Locate every line in the items below that contains the word "should" and copy each one out. Case counts.

* [MATERIAL PROVIDED]:
===
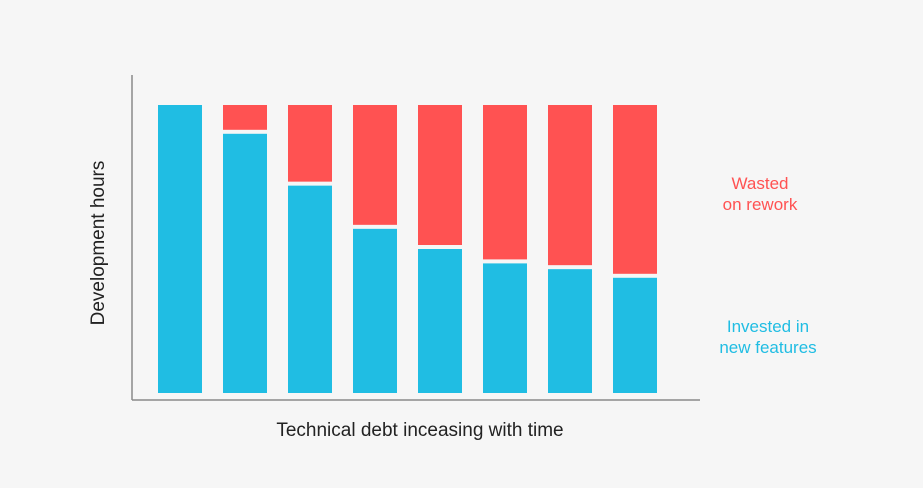  Describe the element at coordinates (768, 348) in the screenshot. I see `legend-line: new features` at that location.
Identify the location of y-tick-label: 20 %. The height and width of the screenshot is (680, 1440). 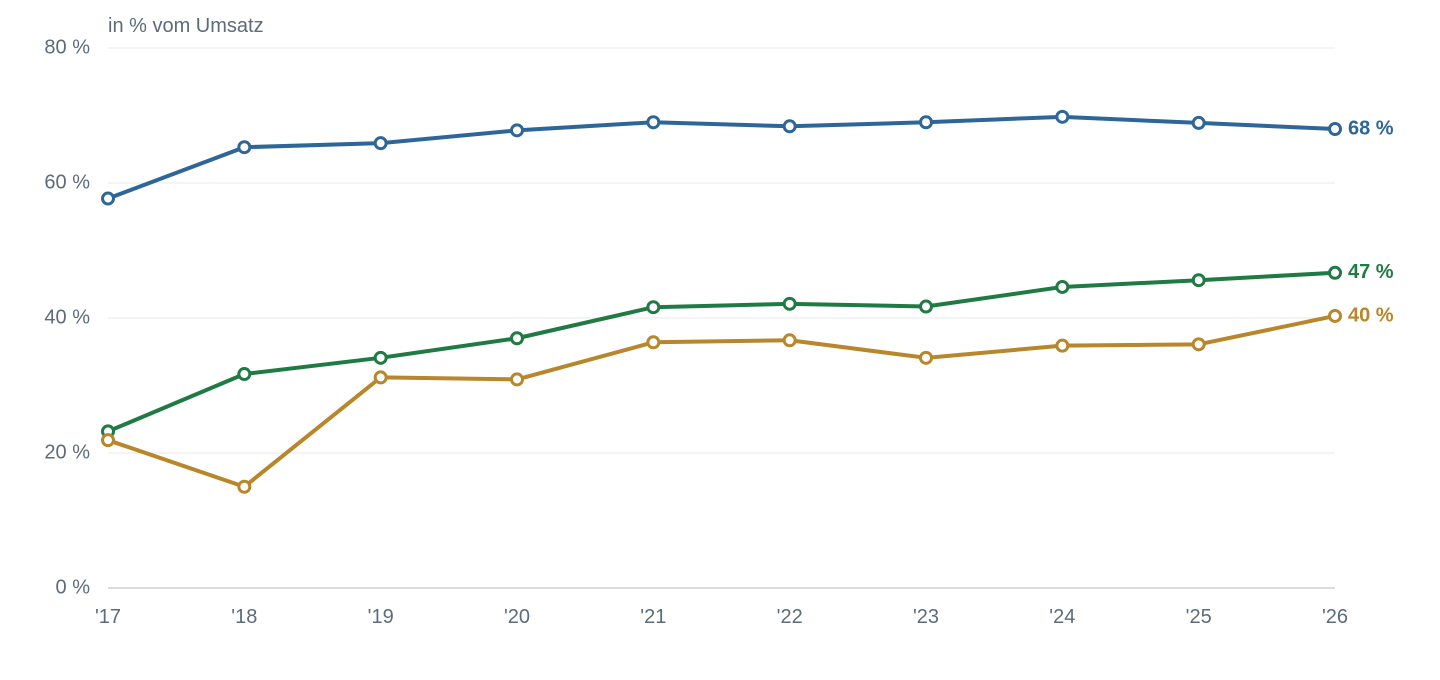
(67, 452).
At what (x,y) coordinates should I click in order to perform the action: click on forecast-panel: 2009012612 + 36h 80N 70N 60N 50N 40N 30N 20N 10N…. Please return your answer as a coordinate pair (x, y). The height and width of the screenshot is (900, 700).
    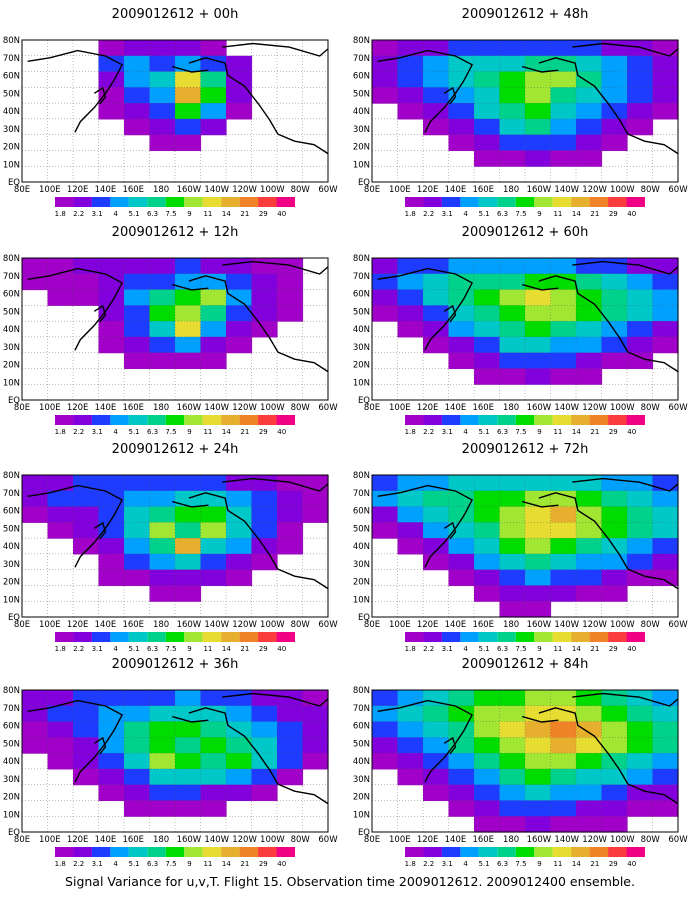
    Looking at the image, I should click on (170, 762).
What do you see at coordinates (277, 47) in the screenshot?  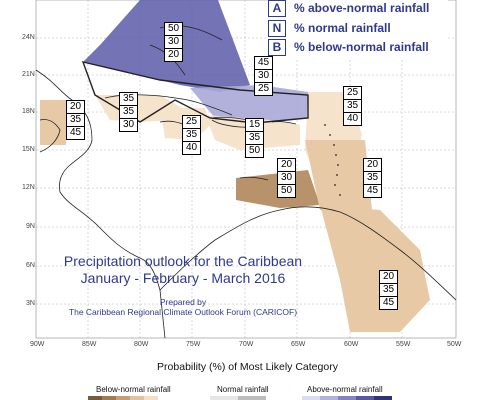 I see `legend-key-below: B` at bounding box center [277, 47].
===
* [WRITTEN SOLUTION]:
At what (x,y) coordinates should I click in order to perform the action: click on forecast-panel: 2009012612 + 36h 80N 70N 60N 50N 40N 30N 20N 10N…. Please return your answer as a coordinate pair (x, y). The height and width of the screenshot is (900, 700).
    Looking at the image, I should click on (170, 762).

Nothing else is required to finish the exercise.